I don't understand why you are still there, I don't understand more why she is, I can only hope the living hell you've created for each other ends when the kids leave home. And that she leaves or you do. Because this is no way to live, she made a mistake, she betrayed you, but to pay with fourteen years of all your lives is too much,

I hope you find happiness. I hope she does, but this isn't healthy or a situation anyone should be living in so long.

Bluntness100 · 08/01/2019 22:35

Sorry, green daffy, I meant to add, I think after 14 years the scales of justice may be on her side, there comes a time you forgive and forget and move on or you leave, and when the punishment, even if unintentional, unavoidable, becomes too much, then the scales will be on her side.

I'm sorry,

Greendaffy · 09/01/2019 07:38

Green daffy, you've had lots of empathy here, but I shall say it, but 14 years is one hell of a punishment for her sins for all of you.

I get you've sought help, but to be still crying, still miserable, still thinking about it every day, to bring your children up with a parent who is miserable for most of their lives is not ok. It's beyond punitive for all of you.

I don't understand why you are still there, I don't understand more why she is, I can only hope the living hell you've created for each other ends when the kids leave home. And that she leaves or you do. Because this is no way to live, she made a mistake, she betrayed you, but to pay with fourteen years of all your lives is too much,

I hope you find happiness. I hope she does, but this isn't healthy or a situation anyone should be living in so long.

Sorry, green daffy, I meant to add, I think after 14 years the scales of justice may be on her side, there comes a time you forgive and forget and move on or you leave, and when the punishment, even if unintentional, unavoidable, becomes too much, then the scales will be on her side.

I'm sorry,

Hi Bluntness,

No need to apologize, like I said previously, everyone has to deal with it in the way that suits them.

The simple reason I'm still there is for my children. I try to hide it my pain from them as best I can, and in the main I'm doing a great job. By the way they are now, well rounded, intelligent, fun individuals, I think it's worked.

When you say "...the scales will be on her side", I'm not sure what you mean. As far as I'm concerned, there are no "sides". I'm just doing what I think is best for my family as a whole, and I can honestly look at myself in the mirror and think I am succeeding.

I also firmly believe that it is only me that has suffered for 14 years. Everyone else seems to be getting on with their lives perfectly well.

What the future holds after the children have flown the nest, who knows. I'll make that decision based on what I feel is best at the time.

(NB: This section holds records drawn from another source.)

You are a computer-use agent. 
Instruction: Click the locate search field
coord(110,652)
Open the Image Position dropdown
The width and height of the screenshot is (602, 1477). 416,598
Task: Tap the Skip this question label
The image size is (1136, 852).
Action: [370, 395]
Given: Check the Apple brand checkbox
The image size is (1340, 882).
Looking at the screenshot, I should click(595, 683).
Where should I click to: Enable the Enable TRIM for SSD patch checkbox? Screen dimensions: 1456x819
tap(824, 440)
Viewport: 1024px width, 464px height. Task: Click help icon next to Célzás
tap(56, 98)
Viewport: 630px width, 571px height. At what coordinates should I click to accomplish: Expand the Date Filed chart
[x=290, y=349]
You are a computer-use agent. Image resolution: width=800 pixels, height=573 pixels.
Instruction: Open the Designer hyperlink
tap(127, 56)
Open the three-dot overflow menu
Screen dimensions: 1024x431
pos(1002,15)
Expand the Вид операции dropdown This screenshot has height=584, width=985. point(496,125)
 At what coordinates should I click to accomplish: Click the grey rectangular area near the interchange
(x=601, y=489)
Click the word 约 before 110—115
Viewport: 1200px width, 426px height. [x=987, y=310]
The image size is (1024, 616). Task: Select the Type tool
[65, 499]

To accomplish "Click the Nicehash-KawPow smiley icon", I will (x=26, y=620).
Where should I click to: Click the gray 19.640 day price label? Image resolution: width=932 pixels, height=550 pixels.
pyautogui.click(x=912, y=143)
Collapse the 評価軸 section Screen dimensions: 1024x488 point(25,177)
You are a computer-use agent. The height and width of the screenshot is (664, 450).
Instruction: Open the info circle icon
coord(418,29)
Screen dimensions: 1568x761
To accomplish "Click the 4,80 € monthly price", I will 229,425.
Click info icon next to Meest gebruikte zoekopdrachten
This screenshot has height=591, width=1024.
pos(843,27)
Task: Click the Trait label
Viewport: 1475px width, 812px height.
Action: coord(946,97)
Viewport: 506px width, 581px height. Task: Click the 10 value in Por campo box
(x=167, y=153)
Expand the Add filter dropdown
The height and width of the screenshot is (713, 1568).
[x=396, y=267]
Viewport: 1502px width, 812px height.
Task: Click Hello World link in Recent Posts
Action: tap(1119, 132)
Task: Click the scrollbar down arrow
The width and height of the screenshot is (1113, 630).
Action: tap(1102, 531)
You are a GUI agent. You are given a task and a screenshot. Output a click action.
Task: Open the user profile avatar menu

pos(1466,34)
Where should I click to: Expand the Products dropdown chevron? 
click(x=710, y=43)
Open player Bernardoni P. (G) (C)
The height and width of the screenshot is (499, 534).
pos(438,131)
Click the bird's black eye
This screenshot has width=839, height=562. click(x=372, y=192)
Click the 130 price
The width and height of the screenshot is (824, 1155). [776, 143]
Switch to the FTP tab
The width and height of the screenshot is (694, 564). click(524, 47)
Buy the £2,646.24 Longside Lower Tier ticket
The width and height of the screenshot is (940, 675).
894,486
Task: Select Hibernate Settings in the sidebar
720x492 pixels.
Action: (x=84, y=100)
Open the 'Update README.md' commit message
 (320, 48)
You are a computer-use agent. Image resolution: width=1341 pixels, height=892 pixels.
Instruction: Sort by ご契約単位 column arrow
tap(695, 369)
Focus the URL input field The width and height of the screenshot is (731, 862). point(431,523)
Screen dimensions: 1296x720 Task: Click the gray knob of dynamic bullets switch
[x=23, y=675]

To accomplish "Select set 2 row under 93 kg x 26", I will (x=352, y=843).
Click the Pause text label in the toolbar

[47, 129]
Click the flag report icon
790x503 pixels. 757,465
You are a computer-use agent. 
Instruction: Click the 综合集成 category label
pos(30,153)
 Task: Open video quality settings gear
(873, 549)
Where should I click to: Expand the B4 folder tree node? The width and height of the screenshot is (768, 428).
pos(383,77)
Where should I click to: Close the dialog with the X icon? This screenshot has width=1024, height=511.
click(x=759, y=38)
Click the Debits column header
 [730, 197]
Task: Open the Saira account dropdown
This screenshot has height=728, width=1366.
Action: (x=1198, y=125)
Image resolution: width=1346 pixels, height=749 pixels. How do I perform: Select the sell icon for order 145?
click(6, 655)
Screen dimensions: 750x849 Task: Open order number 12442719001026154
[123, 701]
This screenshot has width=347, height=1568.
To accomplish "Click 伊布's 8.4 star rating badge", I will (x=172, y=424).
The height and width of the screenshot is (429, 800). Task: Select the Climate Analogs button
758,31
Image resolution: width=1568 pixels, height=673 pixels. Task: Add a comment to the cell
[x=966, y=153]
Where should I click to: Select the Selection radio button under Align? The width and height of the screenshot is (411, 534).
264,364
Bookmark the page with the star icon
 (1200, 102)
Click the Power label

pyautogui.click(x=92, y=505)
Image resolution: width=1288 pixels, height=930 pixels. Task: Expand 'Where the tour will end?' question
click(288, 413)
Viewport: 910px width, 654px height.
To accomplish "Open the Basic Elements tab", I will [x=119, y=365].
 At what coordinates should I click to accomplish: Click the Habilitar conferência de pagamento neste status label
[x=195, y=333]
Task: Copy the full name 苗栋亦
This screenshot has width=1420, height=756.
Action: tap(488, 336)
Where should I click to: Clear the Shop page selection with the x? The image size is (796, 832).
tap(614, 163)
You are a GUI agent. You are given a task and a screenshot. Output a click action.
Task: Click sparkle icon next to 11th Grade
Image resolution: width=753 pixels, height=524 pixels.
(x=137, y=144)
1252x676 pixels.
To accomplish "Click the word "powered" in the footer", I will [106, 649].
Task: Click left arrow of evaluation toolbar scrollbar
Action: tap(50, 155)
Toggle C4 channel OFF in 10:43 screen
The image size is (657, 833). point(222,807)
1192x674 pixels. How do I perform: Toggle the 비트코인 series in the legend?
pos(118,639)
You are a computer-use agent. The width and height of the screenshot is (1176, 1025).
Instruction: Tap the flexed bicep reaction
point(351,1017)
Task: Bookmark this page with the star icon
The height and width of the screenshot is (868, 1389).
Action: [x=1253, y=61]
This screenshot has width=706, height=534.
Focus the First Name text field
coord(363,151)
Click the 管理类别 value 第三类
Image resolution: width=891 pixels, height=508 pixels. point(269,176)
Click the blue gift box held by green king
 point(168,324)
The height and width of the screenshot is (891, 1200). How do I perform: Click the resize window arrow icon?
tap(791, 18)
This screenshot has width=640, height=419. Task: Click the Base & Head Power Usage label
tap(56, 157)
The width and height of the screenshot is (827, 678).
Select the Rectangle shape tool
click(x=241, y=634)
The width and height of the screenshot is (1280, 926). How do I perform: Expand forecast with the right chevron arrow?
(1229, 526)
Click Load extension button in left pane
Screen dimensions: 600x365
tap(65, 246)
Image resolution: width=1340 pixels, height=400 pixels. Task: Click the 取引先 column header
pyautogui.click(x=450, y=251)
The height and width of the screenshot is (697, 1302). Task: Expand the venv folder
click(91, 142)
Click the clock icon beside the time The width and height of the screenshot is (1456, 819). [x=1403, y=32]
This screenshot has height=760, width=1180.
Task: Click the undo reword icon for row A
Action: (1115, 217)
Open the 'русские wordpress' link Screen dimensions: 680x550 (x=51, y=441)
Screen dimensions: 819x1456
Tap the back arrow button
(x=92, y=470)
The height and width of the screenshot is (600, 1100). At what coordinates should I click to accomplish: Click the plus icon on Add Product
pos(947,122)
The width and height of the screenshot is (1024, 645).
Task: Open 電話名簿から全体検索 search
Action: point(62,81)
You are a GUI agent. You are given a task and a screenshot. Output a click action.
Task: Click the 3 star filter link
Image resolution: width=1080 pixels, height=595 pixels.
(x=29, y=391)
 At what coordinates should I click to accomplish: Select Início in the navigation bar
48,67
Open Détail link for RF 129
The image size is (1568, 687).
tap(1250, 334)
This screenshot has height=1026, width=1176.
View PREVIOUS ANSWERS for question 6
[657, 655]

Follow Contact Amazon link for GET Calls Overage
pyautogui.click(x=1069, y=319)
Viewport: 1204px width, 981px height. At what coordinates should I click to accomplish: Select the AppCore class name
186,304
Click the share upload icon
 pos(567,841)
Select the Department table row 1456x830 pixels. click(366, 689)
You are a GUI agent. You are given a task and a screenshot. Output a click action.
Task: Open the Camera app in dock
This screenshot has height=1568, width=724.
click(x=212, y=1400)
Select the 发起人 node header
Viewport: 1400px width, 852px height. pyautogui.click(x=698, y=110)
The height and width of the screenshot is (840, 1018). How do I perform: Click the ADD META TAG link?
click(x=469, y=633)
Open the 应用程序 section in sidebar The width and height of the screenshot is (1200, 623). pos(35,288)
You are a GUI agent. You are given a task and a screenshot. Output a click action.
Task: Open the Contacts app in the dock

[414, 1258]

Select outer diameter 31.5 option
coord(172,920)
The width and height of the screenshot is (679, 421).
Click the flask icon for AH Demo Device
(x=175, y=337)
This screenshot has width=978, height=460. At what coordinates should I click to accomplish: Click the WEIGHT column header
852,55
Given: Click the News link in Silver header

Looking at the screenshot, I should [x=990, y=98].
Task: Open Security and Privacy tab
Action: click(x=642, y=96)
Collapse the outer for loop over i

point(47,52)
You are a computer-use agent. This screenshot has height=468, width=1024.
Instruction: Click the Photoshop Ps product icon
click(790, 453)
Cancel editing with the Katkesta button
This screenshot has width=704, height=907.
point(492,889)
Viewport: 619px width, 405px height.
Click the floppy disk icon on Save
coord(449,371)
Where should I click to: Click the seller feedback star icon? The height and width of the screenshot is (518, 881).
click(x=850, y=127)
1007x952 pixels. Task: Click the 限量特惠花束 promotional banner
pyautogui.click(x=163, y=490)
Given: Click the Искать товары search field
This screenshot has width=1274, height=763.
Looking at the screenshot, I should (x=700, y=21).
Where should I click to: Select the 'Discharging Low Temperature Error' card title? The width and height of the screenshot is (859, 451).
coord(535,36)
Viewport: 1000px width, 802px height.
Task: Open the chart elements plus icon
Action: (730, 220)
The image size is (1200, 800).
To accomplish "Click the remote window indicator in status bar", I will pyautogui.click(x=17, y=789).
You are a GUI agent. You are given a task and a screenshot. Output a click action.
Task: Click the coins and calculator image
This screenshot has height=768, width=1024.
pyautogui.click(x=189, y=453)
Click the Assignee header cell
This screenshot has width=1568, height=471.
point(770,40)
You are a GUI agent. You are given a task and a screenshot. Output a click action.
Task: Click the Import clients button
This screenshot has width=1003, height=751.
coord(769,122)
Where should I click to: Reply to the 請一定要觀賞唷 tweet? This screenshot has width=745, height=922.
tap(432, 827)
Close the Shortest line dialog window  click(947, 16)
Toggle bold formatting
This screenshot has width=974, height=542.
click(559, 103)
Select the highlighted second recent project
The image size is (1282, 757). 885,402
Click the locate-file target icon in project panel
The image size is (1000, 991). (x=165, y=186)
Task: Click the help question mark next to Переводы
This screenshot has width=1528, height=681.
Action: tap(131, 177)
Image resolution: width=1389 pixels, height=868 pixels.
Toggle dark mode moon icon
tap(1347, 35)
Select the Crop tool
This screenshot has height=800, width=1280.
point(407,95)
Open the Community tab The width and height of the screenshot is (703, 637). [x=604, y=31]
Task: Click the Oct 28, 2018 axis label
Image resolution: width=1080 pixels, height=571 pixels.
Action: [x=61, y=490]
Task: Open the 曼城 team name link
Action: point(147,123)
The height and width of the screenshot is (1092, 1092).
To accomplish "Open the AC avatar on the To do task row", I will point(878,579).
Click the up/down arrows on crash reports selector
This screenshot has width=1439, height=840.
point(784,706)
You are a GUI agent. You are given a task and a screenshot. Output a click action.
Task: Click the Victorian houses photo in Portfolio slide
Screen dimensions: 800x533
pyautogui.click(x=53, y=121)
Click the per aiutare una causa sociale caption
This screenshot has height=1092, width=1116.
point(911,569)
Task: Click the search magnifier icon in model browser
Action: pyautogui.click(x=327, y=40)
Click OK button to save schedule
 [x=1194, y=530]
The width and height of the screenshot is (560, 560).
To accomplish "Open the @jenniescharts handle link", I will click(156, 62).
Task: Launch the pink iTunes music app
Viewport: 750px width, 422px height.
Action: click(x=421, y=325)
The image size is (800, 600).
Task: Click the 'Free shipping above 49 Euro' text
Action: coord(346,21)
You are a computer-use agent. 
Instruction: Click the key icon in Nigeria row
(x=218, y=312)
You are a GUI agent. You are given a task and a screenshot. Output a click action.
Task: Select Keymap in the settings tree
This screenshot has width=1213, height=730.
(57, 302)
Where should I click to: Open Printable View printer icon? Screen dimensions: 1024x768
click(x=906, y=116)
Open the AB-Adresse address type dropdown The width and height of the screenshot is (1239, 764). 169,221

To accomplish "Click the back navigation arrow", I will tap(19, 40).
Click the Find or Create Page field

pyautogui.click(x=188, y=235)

But for now, I really think that as a family we're in the best place we can be.
X

Bluntness100 · 09/01/2019 09:08

Ah I wish you luck it sounds like it's been hard and you've been doing your best. My response was to your comments they would all say you were "miserable". That sort of pain is hard to hide.

I do think 14 years is a long time to be still so upset over it, is there anything you can do to get back to the old you? Start to go out again, find new interests, find some joy in life again?

Greendaffy · 09/01/2019 11:11

Hi Bluntness100, to be perfectly honest, I no longer want to go out socially again, my trust has been smashed. I know that makes me sound pathetic, but I'm honestly not. It's just my mentality has changed, but I'm comfortable (sort of) with it.
And don't worry, I get my joy from my kids.